Isto significa que os tanques teriam de ser colocados na fuselagem - e isso significa desafios técnicos. Mas, se e quando este problema for resolvido, o hidrogénio vai render dividendos, dizem os especialistas.
"O hidrogénio brilha quando é utilizado em aviões maiores", diz Çınar. "É muito leve em termos de massa, mas ocupa muito espaço. É por isso que temos de pensar em novos projectos de aviões que tenham espaço suficiente para ele. Este é realmente um momento muito empolgante, porque novos projectos de aeronaves que necessitem de maior volume para o hidrogénio podem resultar em aviões que não se parecem com os que temos hoje."
A Airbus tem estado particularmente ativa no desenvolvimento e teste da propulsão a hidrogénio. "A nossa ambição é colocar em serviço um avião movido a hidrogénio até 2035", disse um porta-voz da Airbus à CNN. "A médio prazo, acreditamos que o hidrogénio tem o potencial de reduzir consideravelmente o impacto climático de voar."

───

Requisitos do exercício:
1. Enumere, pela ordem em que surgem, todas as frases da citação atribuída a Çınar no excerto sobre aviões a hidrogénio.
2. Reescreva o trecho do excerto sobre aviões a hidrogénio que começa em "Isto significa que" e segue até "dizem os especialistas.", trocando "tanques" por "reservatórios".
3. Segundo o excerto sobre aviões a hidrogénio, qual é a ambição declarada pela Airbus?

Linhas de um conjunto de dados de localização em ecrã
───

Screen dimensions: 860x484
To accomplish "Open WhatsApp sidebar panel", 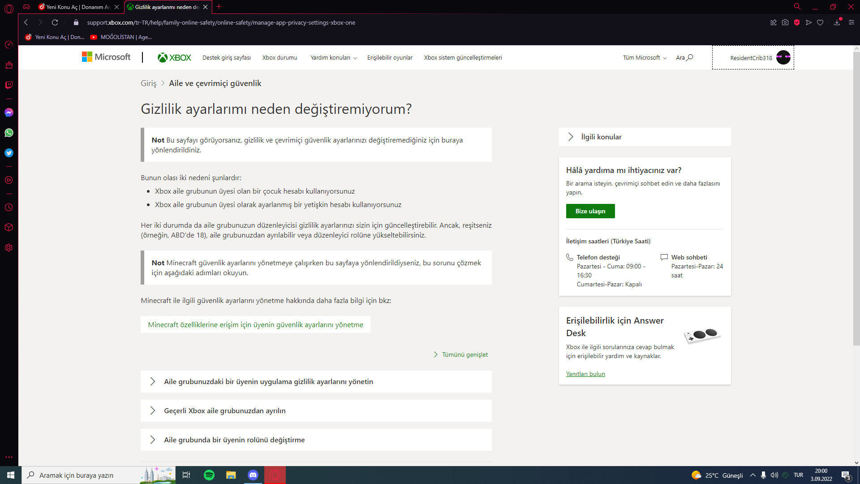I will coord(9,133).
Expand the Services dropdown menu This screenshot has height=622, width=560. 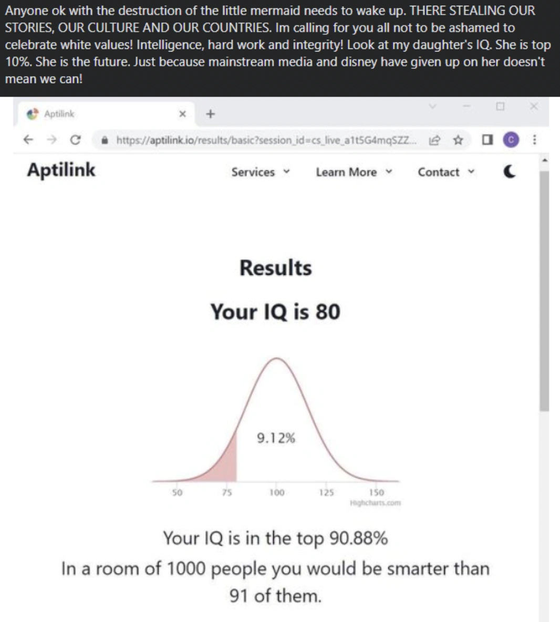coord(261,172)
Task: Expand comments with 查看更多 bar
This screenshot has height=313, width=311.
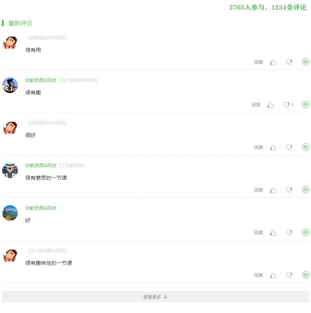Action: click(x=156, y=297)

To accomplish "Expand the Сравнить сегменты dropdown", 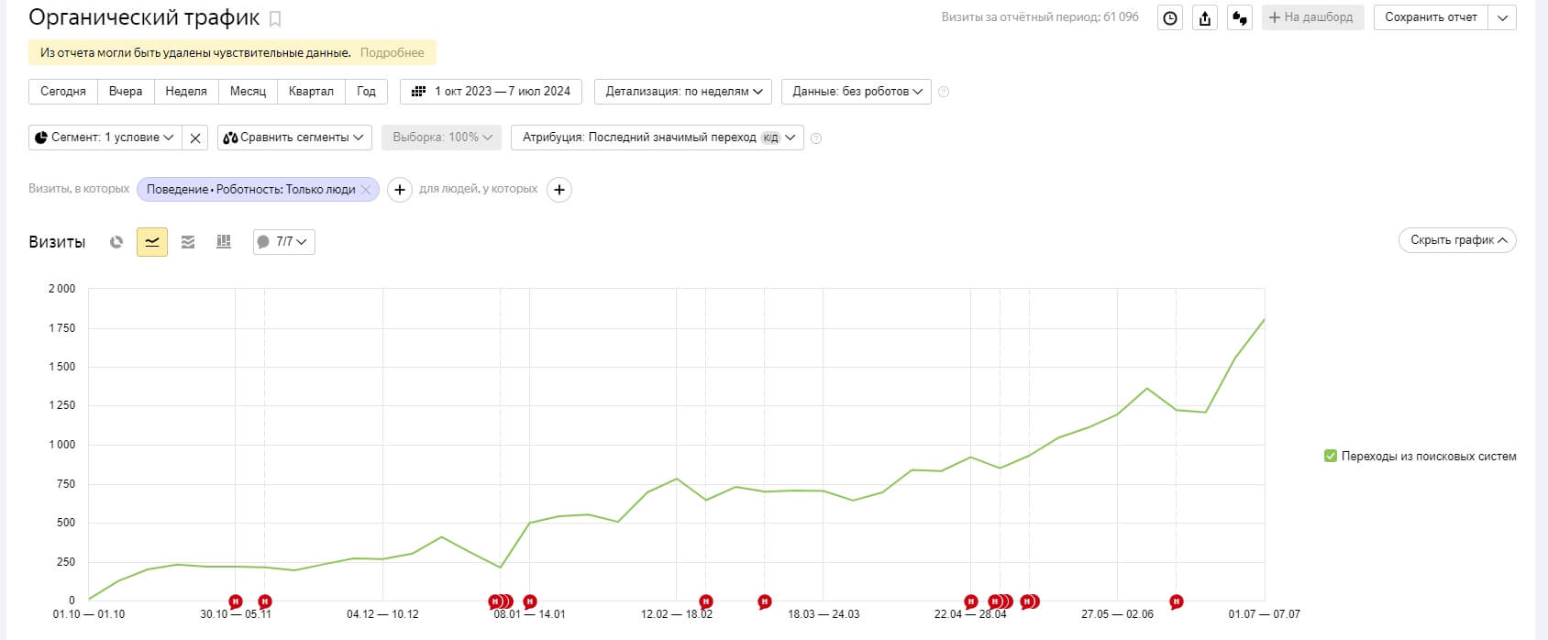I will pyautogui.click(x=294, y=138).
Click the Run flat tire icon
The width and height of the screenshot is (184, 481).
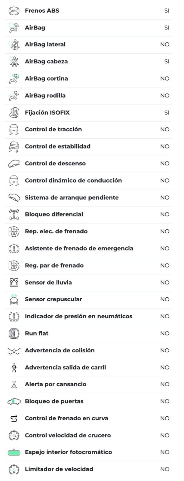pos(14,333)
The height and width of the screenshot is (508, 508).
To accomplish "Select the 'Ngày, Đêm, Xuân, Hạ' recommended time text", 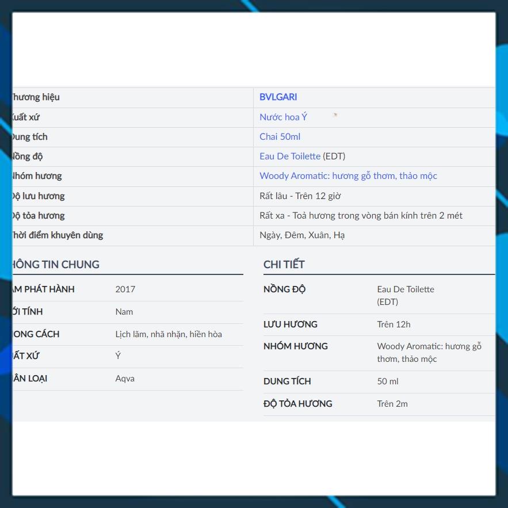I will coord(302,235).
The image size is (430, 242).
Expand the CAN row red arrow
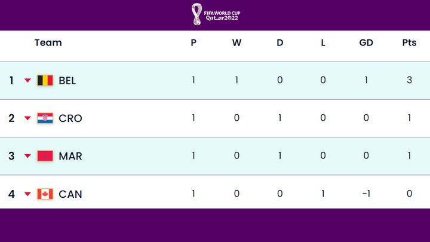[x=27, y=194]
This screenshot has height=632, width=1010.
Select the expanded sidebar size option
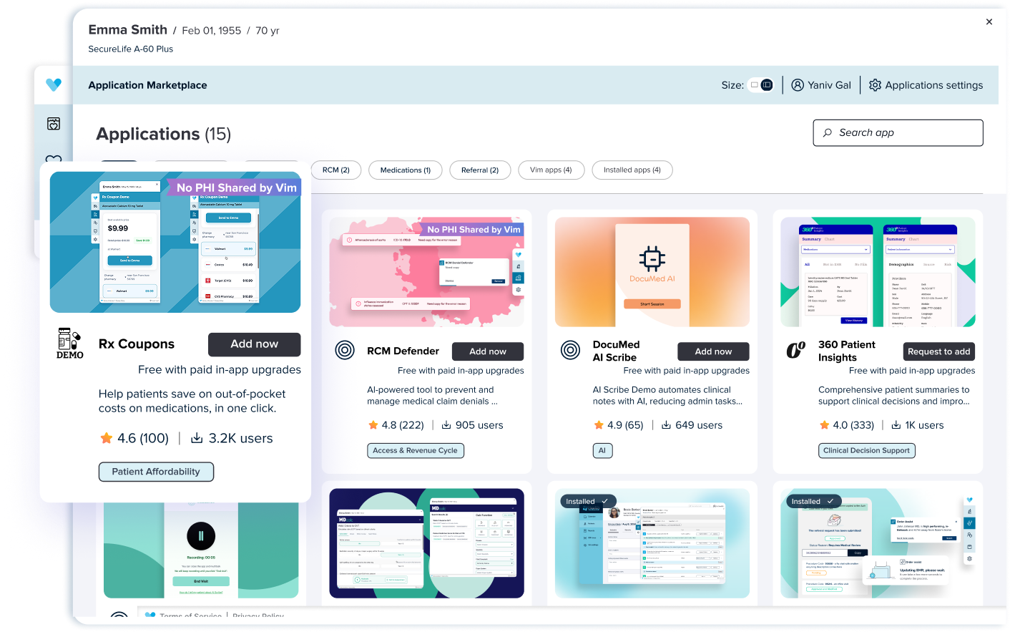[767, 85]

───

Respostas completas:
1.
1. "O hidrogénio brilha quando é utilizado em aviões maiores"
2. "É muito leve em termos de massa, mas ocupa muito espaço."
3. "É por isso que temos de pensar em novos projectos de aviões que tenham espaço suficiente para ele."
4. "Este é realmente um momento muito empolgante, porque novos projectos de aeronaves que necessitem de maior volume para o hidrogénio podem resultar em aviões que não se parecem com os que temos hoje."

2.
Isto significa que os reservatórios teriam de ser colocados na fuselagem - e isso significa desafios técnicos. Mas, se e quando este problema for resolvido, o hidrogénio vai render dividendos, dizem os especialistas.

3. Colocar em serviço um avião movido a hidrogénio até 2035.